Son irritation n'aurait pas mérité de dépasser sa sphère personnelle si elle ne mettait pas en évidence des questions et des frustrations qui pourraient être assez généralement partagées.

Qu'a-t-il donc dit ?

"Juif tunisien de service(...)vous croyez que j'ai pas de peine par exemple de ne jamais avoir été nommé aux Molières ? ça fait 36 ans que je fais ça, je mérite pas que mes pairs me disent :"t'as bien travaillé" ? C'est dégueulasse(...)Le jour où je vais m'arrêter je dirai exactement ce que je pense. Je vais vous massacrer tous, je vais vous dire ce que je pense pour la plupart, globalement, quand je ferai ma tournée d'adieu".

Michel Boujenah est indigné et il le fera savoir quand il quittera la scène artistique. Mais là sans doute est le principal reproche qu'on pourrait lui faire. Pourquoi avoir attendu si longtemps, pourquoi encore retarder l'instant tant espéré où il se laissera aller, où il exprimera tout ce que durant trente ans il aura eu sur le coeur et sur l'esprit sans jamais oser le faire sortir de soi ?

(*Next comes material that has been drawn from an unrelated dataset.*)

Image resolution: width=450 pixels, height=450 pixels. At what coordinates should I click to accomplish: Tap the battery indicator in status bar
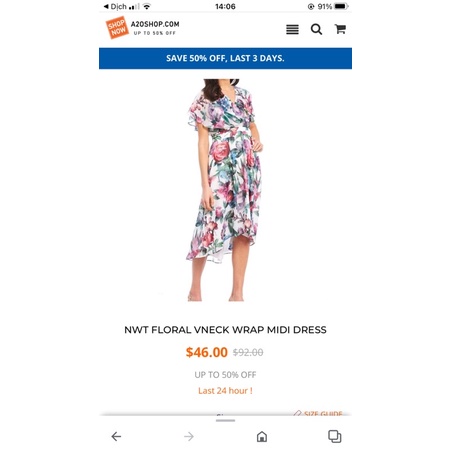pyautogui.click(x=341, y=6)
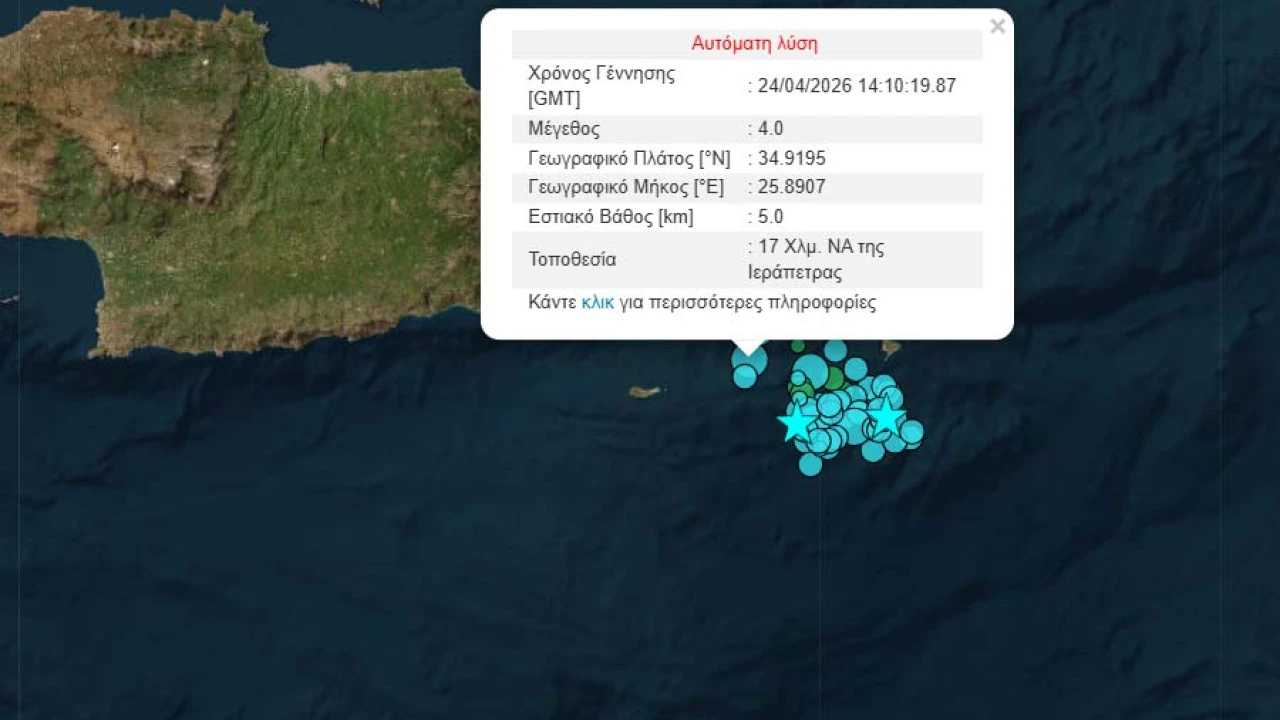The image size is (1280, 720).
Task: Click the 'κλικ' link for more information
Action: (x=597, y=302)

Croit-il naïvement que les autres, ses collègues, ses partenaires, ses rivaux devinaient forcément ce qu'il retenait et qui l'échauffait à l'intérieur ?

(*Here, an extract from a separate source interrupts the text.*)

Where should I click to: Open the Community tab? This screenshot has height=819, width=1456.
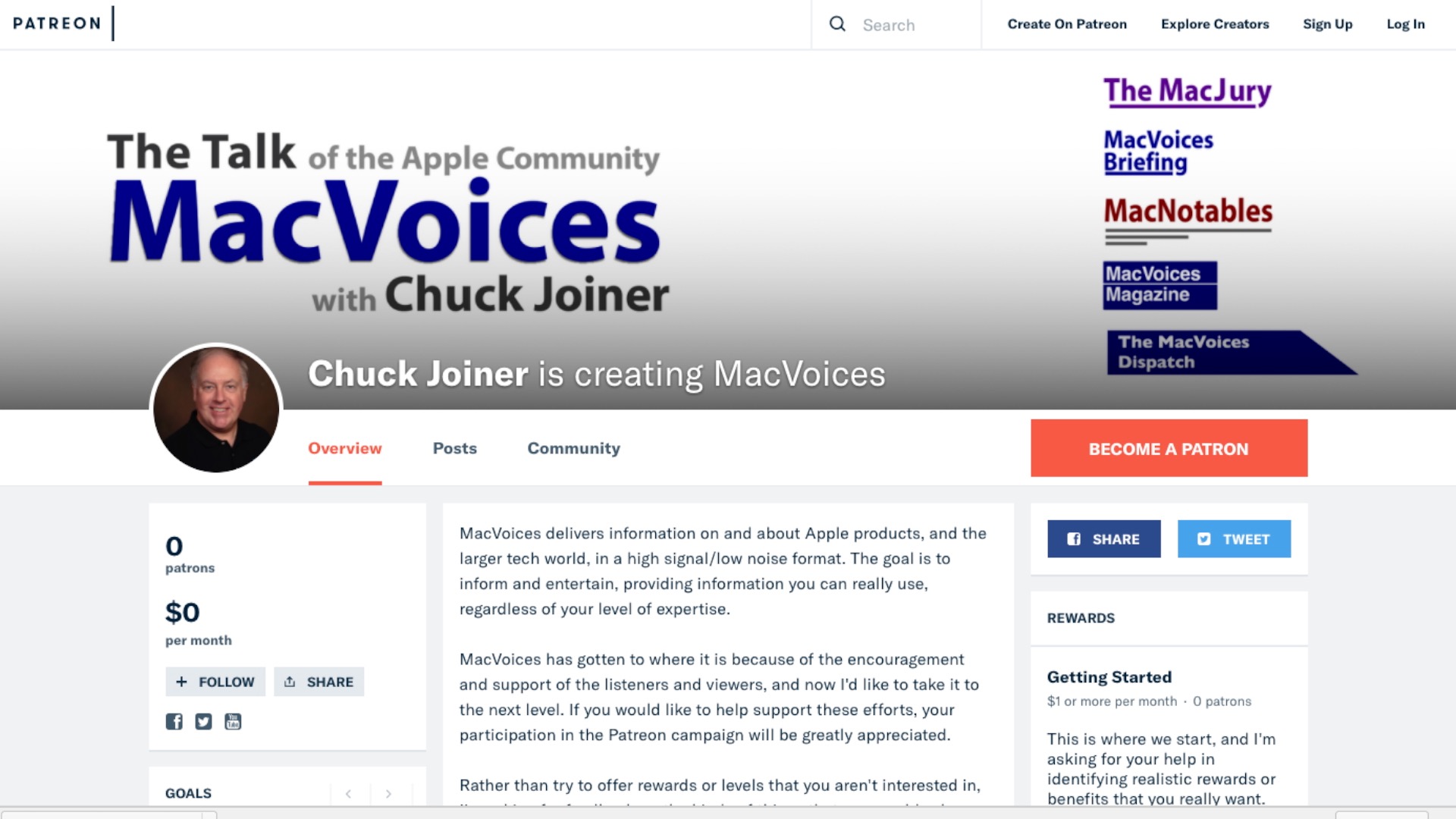point(574,448)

Son silence, durant trente ans, a dû laisser croire qu'il supportait son succès seulement relatif, jamais vraiment reconnu ni récompensé, avec résignation, sérénité et même sagesse. Qui pouvait pressentir que le "juif tunisien", en lui, en avait plus qu'assez et que Boujenah aspirait à une consécration qui lui signifierait, comme s'il était un enfant, qu'il avait "bien travaillé" ?

Moralité : la liberté est l'affaire d'une vie et pas seulement une opportunité pour la cérémonie des adieux.

Cette volonté d'être récompensé est touchante mais l'aigreur qu'il ressent, parce que les hommages naturels dus à son talent et à sa carrière ne lui ont pas été rendus, semble bien excessive car qui s'estime en général payé à la hauteur de ses mérites ? Il n'est évidemment pas le seul à se plaindre de l'écart entre ce qu'il croit valoir et ce qu'on lui octroie. Il n'y a pas que le monde artistique qui soit concerné.

Si les mérites sont surestimés ou même imaginaires, il est probable qu'on réclamera d'autant plus, par vanité, de gratifications ostensibles. Le propre de la médiocrité, précisément, est d'exiger narcissiquement ce à quoi elle ne devrait pas aspirer.

Mais, quand ils sont réels et respectables, que de gâchis !

Combien de chanteurs ayant de la voix et du talent ne sont jamais médiatiquement consacrés ?

Combien de journalistes intègres, intelligents et compétents sont occultés par des réputations et des gloires artificiellement fabriquées ?

Combien de livres objectivement remarquables sont négligés par un clientélisme culturel et mondain ?

Combien d'intellectuels profonds et discrets sont relégués par des superficialités brillantes, omniprésentes et péremptoires ? Combien de philosophes sont étouffés par des histrions de la pensée ?

Combien de politiques fins, mesurés et sincères sont chassés de l'estrade vulgaire et partisane du débat d'aujourd'hui ?

La vie dans tous ses secteurs est, la plupart du temps, injuste parce que sur les plateaux de la balance, quand l'un est chargé de substance et de qualité, l'autre n'a pas forcément la densité de considération et d'admiration qui devrait correspondre.

Plutôt que de s'émouvoir ou de s'étonner de cette tendance lourde, mieux vaut se battre, dénoncer les promotions indues, les personnalités surfaites et les scandaleuses injustices. Mieux vaut tenter d'instiller un peu d'ordre, de cohérence et de fiabilité dans un système déréglé.

Michel Boujenah a l'impression d'avoir été incarcéré, pour le pire, dans son personnage de "juif tunisien de service" et de n'avoir jamais pu en sortir.

Mais il a laissé faire.

Il ne faut pas attendre la fin pour mettre en cause le trajet.